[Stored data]
----------------------------------------

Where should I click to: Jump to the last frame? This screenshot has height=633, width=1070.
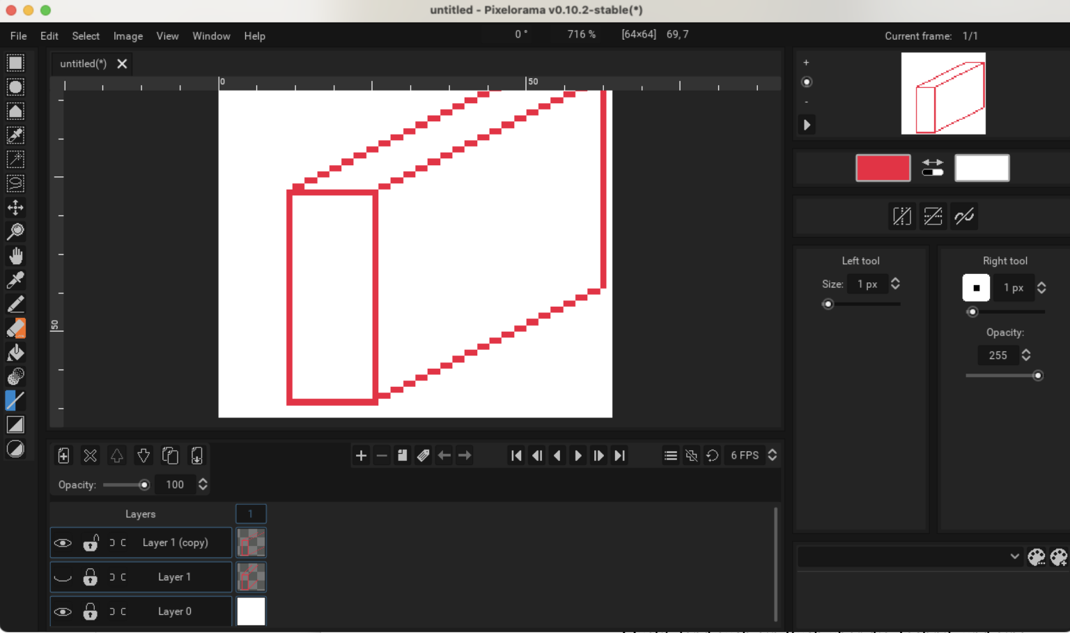click(619, 455)
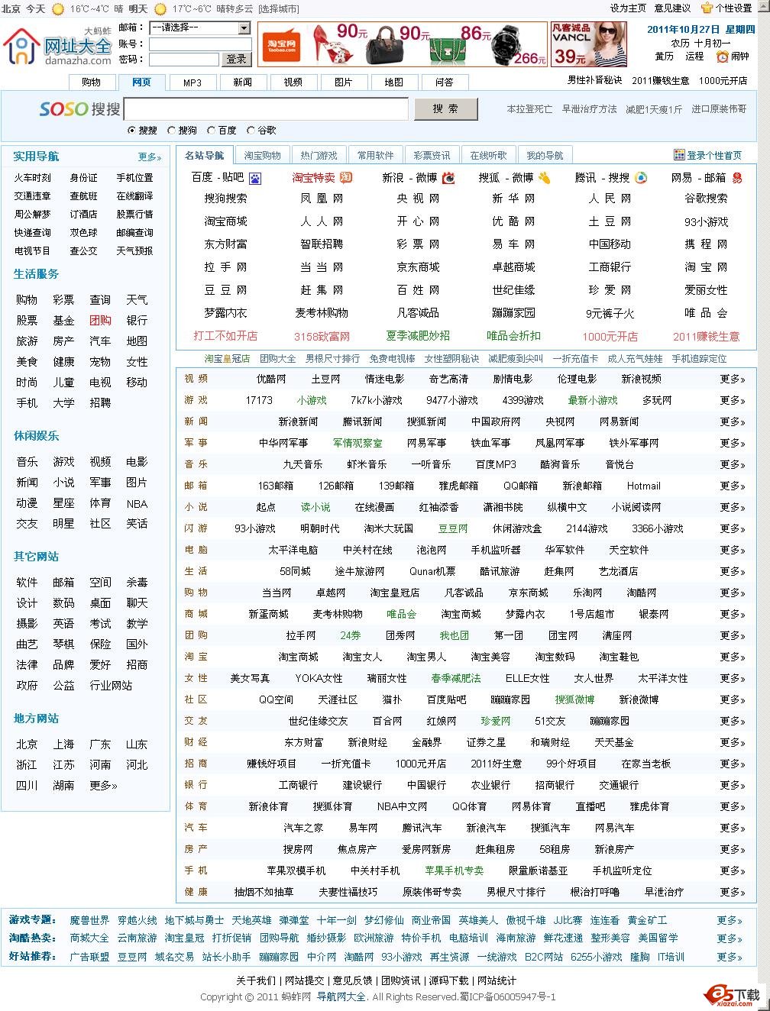The width and height of the screenshot is (770, 1011).
Task: Click the orange 淘宝 icon after 淘宝特卖
Action: (x=345, y=178)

----------------------------------------

## TASK
Write out the entries above verbatim; the pictures do not belong in your copy.

## FINISHED EXERCISE
Where should I click to: Jump to the last frame? This screenshot has height=633, width=1070.
click(619, 455)
The width and height of the screenshot is (770, 1011).
Task: Click the orange 淘宝 icon after 淘宝特卖
Action: (x=345, y=178)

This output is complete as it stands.